The scale and swiftness with which the United States has moved from being an energy supplicant to an energy super producer is stunning; in modern history, it is rare for the strategic position of a single country to change so dramatically in such a short period. So rapid has this transition been that many of America’s policymakers and opinion shapers have been left in the lurch, still fixated on the vulnerabilities that used to come with large dependence on other countries for energy supplies.
Not a Bargain
In 2005, Andre Hoth, a computer geek and amateur musician from California, won a song contest sponsored by the nonprofit Americans for Energy Independence. Hoth’s entry, “A Crude Energy,” beat out contestants from six other states who had vied to pen a “rallying song” that would capture the importance of ending U.S. reliance on foreign sources of energy. As the winner, Hoth got to headline a CD of the top ten songs, including titles such as “Feedin’ Them Oil Hogs” and “EI Now” (a shortened reference to energy indep
endence).
At the time of this contest, energy independence seemed a long way off. Like an unrequited love, its unattainable nature prevented Americans from really evaluating whether its acquisition would be worth the pursuit. But a world in which the United States could meet all its energy needs seemed like an unequivocal good, certainly something worth singing about.
The new energy abundance requires the United States finally to scrutinize the energy independence for which it has long pined, and to do so with a head cleared of illusions. What would energy independence really look like? Two very different ideas are commonplace.
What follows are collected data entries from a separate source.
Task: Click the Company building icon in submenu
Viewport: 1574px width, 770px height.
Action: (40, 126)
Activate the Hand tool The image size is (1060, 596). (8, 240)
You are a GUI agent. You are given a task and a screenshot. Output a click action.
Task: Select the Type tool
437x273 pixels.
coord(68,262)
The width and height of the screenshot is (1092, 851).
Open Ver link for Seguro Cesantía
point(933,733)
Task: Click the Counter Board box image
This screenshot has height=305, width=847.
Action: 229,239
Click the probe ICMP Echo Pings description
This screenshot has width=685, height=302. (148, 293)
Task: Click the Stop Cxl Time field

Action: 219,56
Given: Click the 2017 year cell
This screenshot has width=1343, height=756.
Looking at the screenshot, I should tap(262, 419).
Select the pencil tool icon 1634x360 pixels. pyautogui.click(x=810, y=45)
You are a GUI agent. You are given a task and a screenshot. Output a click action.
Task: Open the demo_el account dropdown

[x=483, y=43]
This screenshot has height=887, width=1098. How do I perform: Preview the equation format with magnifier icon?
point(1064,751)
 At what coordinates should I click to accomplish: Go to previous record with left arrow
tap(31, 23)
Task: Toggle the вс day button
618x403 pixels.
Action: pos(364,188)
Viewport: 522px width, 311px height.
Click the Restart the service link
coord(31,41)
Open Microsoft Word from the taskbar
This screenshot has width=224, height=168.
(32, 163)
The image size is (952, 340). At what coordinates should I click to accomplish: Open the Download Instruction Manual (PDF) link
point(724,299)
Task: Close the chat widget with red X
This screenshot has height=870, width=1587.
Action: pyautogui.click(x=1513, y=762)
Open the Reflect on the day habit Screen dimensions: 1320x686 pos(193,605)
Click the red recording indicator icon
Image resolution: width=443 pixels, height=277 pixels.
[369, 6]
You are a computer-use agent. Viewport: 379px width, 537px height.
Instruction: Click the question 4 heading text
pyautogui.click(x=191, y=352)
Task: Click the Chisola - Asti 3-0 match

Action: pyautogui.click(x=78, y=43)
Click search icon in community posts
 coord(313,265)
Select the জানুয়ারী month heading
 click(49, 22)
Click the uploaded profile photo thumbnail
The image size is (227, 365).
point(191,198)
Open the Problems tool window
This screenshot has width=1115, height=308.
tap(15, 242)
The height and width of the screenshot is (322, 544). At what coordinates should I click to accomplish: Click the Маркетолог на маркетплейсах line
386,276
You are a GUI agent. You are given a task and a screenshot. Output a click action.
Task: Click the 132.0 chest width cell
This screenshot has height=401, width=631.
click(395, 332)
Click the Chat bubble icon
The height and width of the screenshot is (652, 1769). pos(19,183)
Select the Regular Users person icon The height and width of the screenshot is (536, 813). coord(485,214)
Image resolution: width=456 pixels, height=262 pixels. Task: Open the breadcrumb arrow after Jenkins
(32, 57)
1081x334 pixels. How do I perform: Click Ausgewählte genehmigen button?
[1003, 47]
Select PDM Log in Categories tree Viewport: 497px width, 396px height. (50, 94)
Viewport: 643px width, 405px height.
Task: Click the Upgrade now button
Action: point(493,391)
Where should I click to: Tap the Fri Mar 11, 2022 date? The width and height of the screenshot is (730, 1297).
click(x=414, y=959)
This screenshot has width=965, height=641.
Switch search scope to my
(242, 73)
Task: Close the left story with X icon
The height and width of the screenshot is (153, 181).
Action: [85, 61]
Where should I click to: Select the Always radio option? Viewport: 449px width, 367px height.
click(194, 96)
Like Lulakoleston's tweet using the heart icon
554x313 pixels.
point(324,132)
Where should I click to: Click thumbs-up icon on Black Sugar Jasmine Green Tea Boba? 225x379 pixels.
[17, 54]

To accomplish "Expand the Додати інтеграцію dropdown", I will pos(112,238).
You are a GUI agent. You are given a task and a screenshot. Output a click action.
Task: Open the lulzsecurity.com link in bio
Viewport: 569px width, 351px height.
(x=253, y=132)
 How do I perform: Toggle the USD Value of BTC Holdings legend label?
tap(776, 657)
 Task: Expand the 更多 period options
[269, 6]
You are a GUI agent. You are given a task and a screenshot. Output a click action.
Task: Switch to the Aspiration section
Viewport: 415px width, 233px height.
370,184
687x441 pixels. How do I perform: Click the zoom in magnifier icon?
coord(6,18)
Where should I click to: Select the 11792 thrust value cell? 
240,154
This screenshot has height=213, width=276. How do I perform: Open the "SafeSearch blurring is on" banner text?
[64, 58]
The first defines energy independence as a situation in which the United States meets all of its own energy needs, without any reliance on international trade or global energy markets. In this scenario, America would be completely “self-sufficient” or “autarkic.” The second form of possible energy independence is one in which the United States is not separated from global markets, but simply produces more energy than it consumes.